_WHAT IS BEING ASKED_
Update the entries below by replacing "Collection" with "Catalog" and keeping everything else unchanged. Leave the pictures out of your answer.

___ STORED ROWS

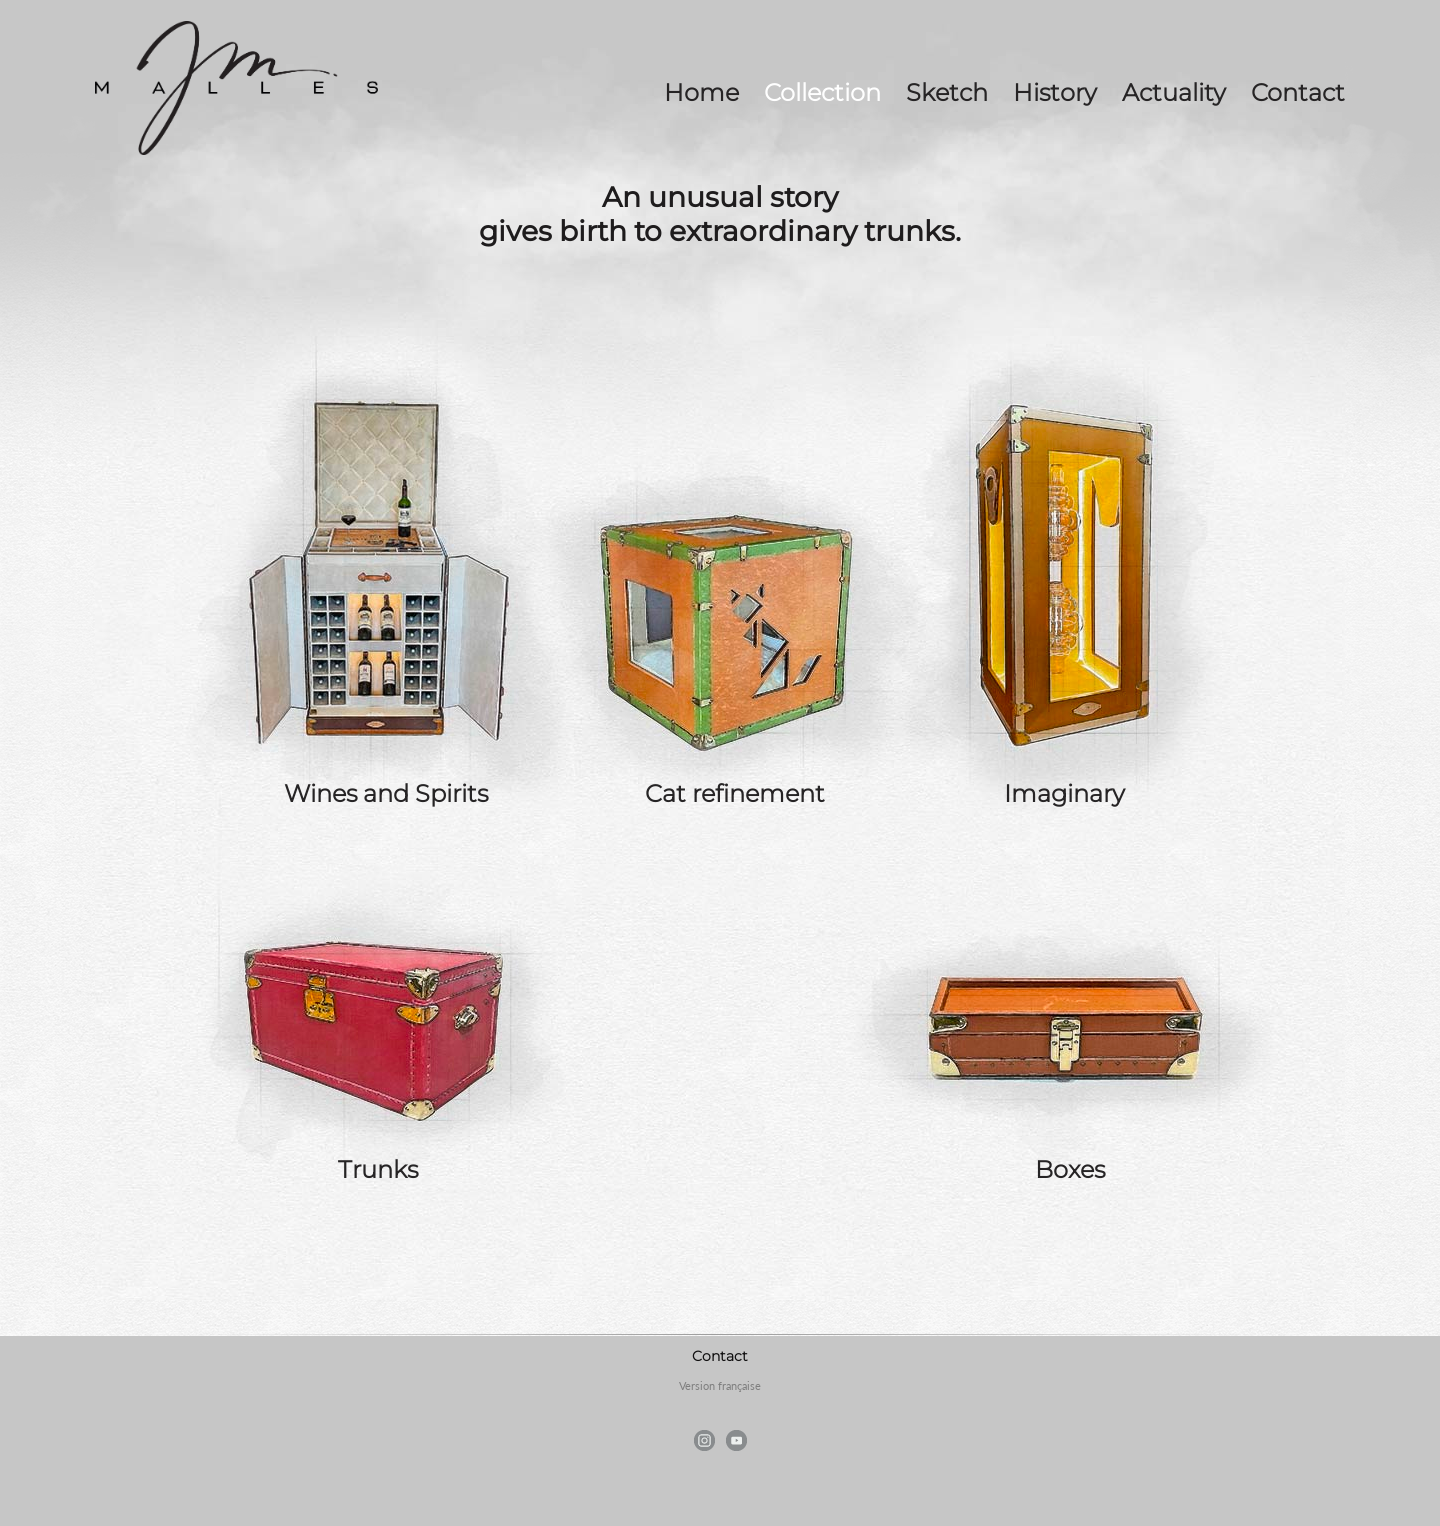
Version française (720, 1385)
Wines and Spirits (386, 793)
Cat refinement (735, 793)
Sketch (947, 92)
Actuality (1174, 92)
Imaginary (1064, 793)
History (1055, 92)
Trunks (378, 1169)
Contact (1298, 92)
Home (701, 92)
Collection (822, 92)
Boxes (1070, 1169)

______

_FULL OUTPUT_
Version française (720, 1385)
Wines and Spirits (386, 793)
Cat refinement (735, 793)
Sketch (947, 92)
Actuality (1174, 92)
Imaginary (1064, 793)
History (1055, 92)
Trunks (378, 1169)
Contact (1298, 92)
Home (701, 92)
Catalog (822, 92)
Boxes (1070, 1169)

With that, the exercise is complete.